The first Conservative Budget since 1996

We’ve been waiting for this Budget with bated breath since the Conservatives won the election in May – and the Chancellor delivered a lot in his “big Budget” of Summer 2015. In many ways, Mr Osborne’s announcements this time around are more important than in March, as this Budget sets out many of the measures the Conservatives have wanted to put in place for some time.

How is this Budget going to affect you? One of the most talked about features has been the plan to cut the welfare bill by £12bn, as Mr Osborne aims to be “bold in building the aspirations of working people”. There will be major changes to the system of tax credits, with only those lowest-income families being able to claim tax credits. This will be combined with changes to entitlement to Universal Credit.

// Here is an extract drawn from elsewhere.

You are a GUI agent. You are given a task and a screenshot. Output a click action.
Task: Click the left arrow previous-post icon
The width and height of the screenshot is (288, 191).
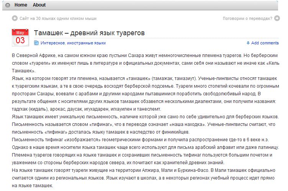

Property also featured heavily, with some important changes for landlords:

  • Tax relief on mortgage interest payments on residential property will be restricted to the basic rate of tax, a change that will be phased in over four years from April 2017.
  • Private landlords’ wear and tear allowance will be replaced in April 2016 with a deduction for the actual cost of replacing furnishings.
  • There will be an extra inheritance tax nil rate band for main residences passed on death to descendants, starting at £100,000 in 2017-18 and rising to £175,000 by 2020/21.
  • From 6 April 2016 the lifetime allowance for pensions will be reduced from £1.25 million to £1 million as previously announced.
  • From April 2016 a tapered reduction in the amount of the annual allowance will be
    introduced for individuals with income (including the value of any pension  contributions) of over £150,000 and who have an income (excluding pension contributions) in excess of £110,000.
  • The cost of funding free TV licenses for the over-75s will be transferred from the government to the BBC between 2018 and 2021.
  • The annual household benefit cap will be reduced to £23,000 in London and £20,000 elsewhere.
  • There will be a consultation on changing Sunday trading laws.
  • Subsidies for social housing will be phased out for local authority and housing association tenants in England who earn more than £30,000 (£40,000 in London). Tenants will have to pay up to the market rate.
  • Dividend tax credit will be abolished from April 2016 and there will be a new dividend tax allowance of £5,000 a year. In addition, there will be new dividend taxes.
  • The NIC employment allowance of £2,000 will rise to £3,000 from April 2016, but will not be available for single director/employee companies.
  • Non-UK domiciled individuals who have been resident in the UK for at least 15 of the last 20 years will be treated as UK domiciled for tax, including inheritance tax, from April 2017.
  • The government will be consulting on radical reform of the system of tax relief for pensions.
  • The introduction of the secondary market in pension annuities has been postponed until 2017.